The social media is awash with postings of a few spaghetti packs and bowls of rice which many said were all they got as their share of the N2bn. Many complained that nothing was even shared in their states or if anything was, nothing had reached them.

In a statement on Sunday, SERAP asked the Nigerian governors to reveal details of the spending of the palliative received from Abuja.

The group’s deputy director, Kolawole Oluwadare, urged the respective states to “disclose details on spending of the N2 billion palliative recently disbursed to each state by the federal government, including the names of beneficiaries and details of the reliefs so far provided with the money.”

The statement added that,
“It is in the public interest to publish the details on spending of the N2 billion palliative and any subsequent disbursement of funds to your government.

“Nigerians have the right to know how their states are spending the fuel subsidy relief funds. It is part of their legally enforceable human rights.

“We would be grateful if the recommended measures are taken within seven days of the receipt and/or publication of this letter. If we have not heard from you by then, SERAP shall take all appropriate legal actions to compel you and your state to comply with our request in the public interest.”

Earlier, the Assistant General-Secretary of the Nigeria Labour Congress, Chris Onyeka, warned that NLC was opposed to the N5bn palliative package given to states, alleging that it was ‘’a form of settlement to state governors.’’

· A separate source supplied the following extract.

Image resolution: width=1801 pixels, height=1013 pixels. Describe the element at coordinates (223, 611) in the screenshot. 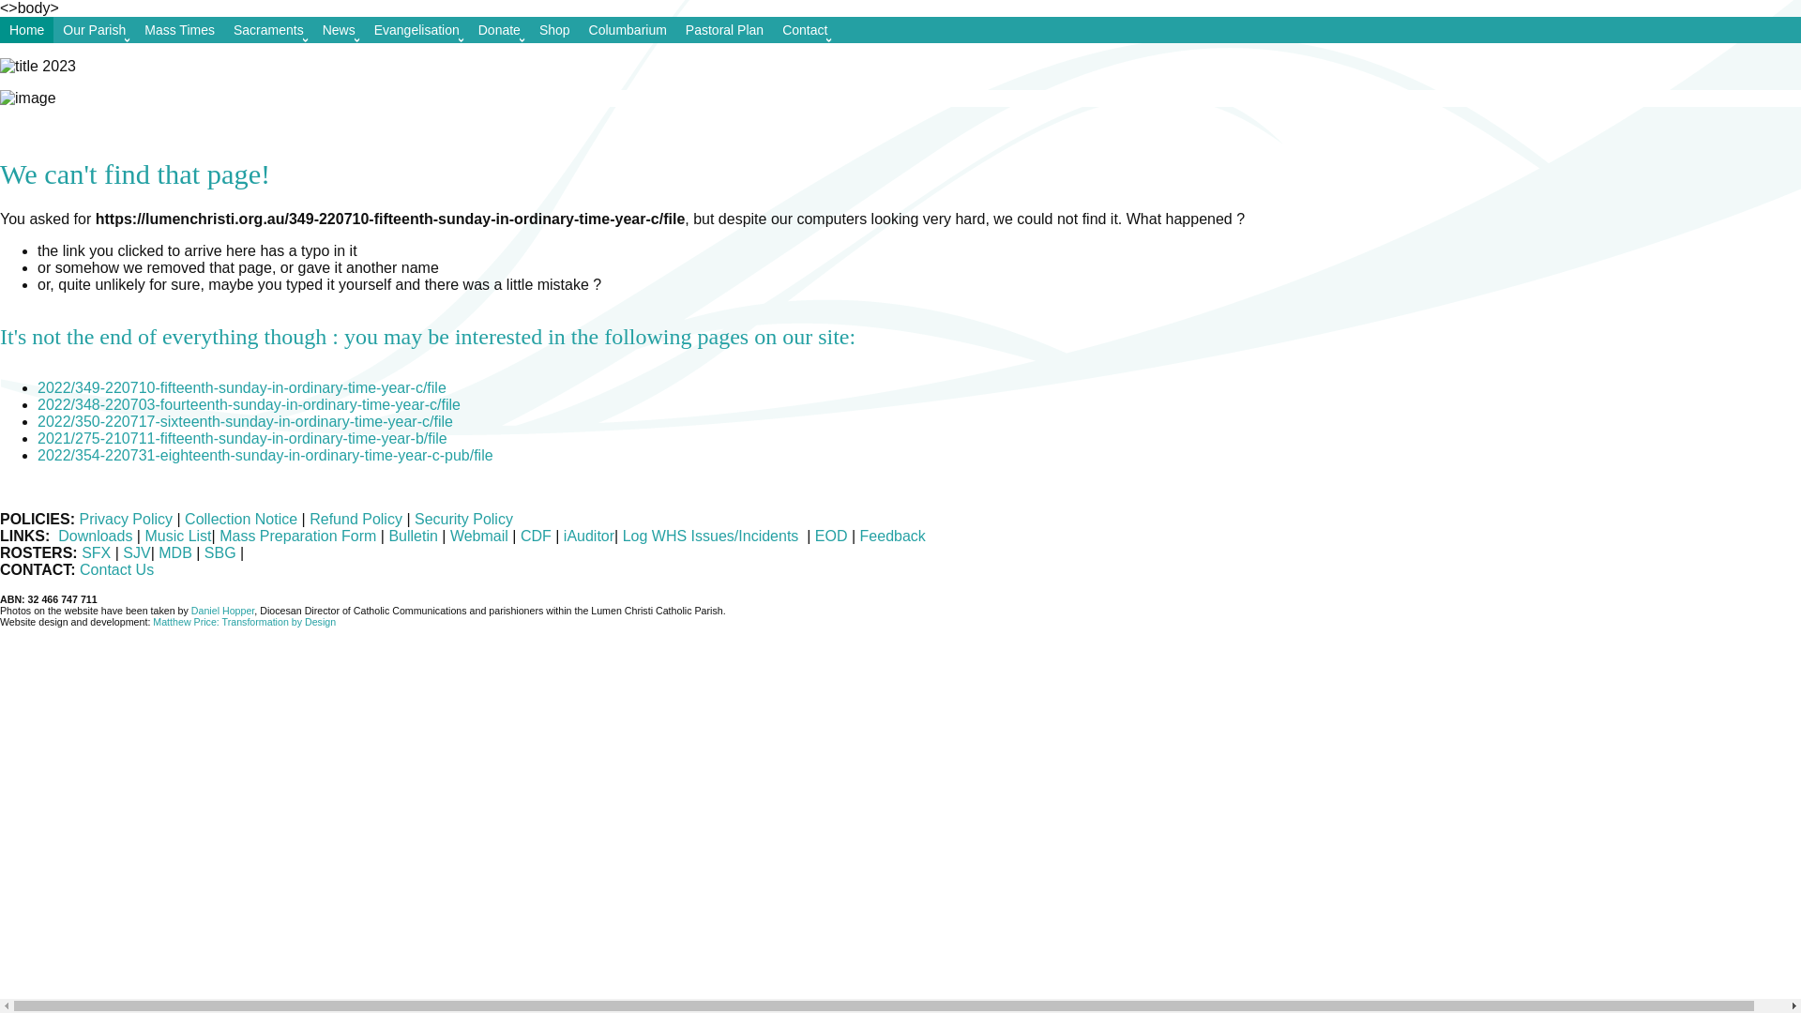

I see `'Daniel Hopper'` at that location.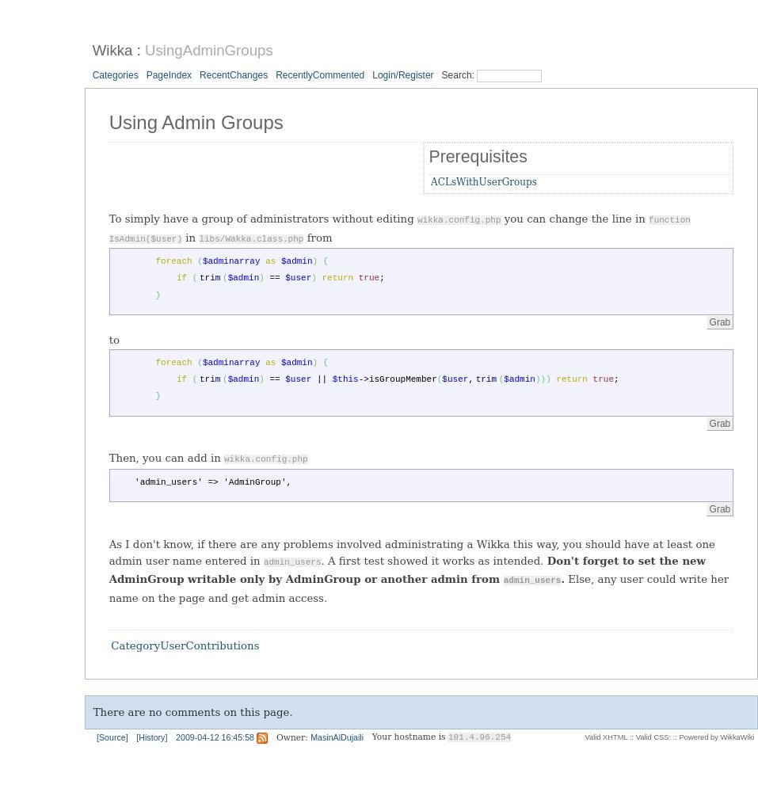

Mr. Onyeka who said Labour officials in the states were not part of the committees involved in the sharing of the palliatives concluded that, “That money was a dash for the boys. We believe the government has used that money to settle the state governors. It is not for ordinary Nigerians or workers.

“So the possibility that such money will get to Nigerians is very slim and that is the truth. We made it clear that we don’t want any palliative for Nigerian workers and the Nigerian people to be handled by state governors.

“We made this very clear to the Federal Government on several occasions. So any money they are giving to them (governors), we are not in support of it,” the NLC official stated.

Though five billion naira was earmarked for each state government to provide palliatives, only two billion was eventually released because as the Minister of Finance and Coordinating Minister for the Economy, Wale Edun, explained, the idea was to prevent spiral inflation as a result of too much cash in the system.

He added: “Although the sum of five billion is earmarked, you will agree with me that to release such funds across all the states, all at once, will be self-defeating because it will lead to an inflationary spiral, it will lead to the cost of the goods being sold going up, it will lead to the exchange rate moving. This explains the two billion naira that has been released as an initial intervention.”

Mr. Edun stated that the amount of Nigerian money outside the country is huge while cash outside of the banking system is also substantial and there was an urgent need to mobilise the money back to the system to shore up the value of the naira.

“There is a lot of cash outside the system, which, if brought into the system, will increase the money supply of dollars and increase the reserves. There are funds in domiciliary accounts, which if you give people the incentive, they will utilise for investment in Nigeria. Nigerians in Nigeria have huge holdings of foreign currency in banks abroad and financial institutions abroad.

“We need to provide the environment that brings those funds home to choose to invest in the Nigerian economy rather than foreign economies, which is what they are doing now. If you place money in a bank abroad, they’re investing in a foreign economy,” he added.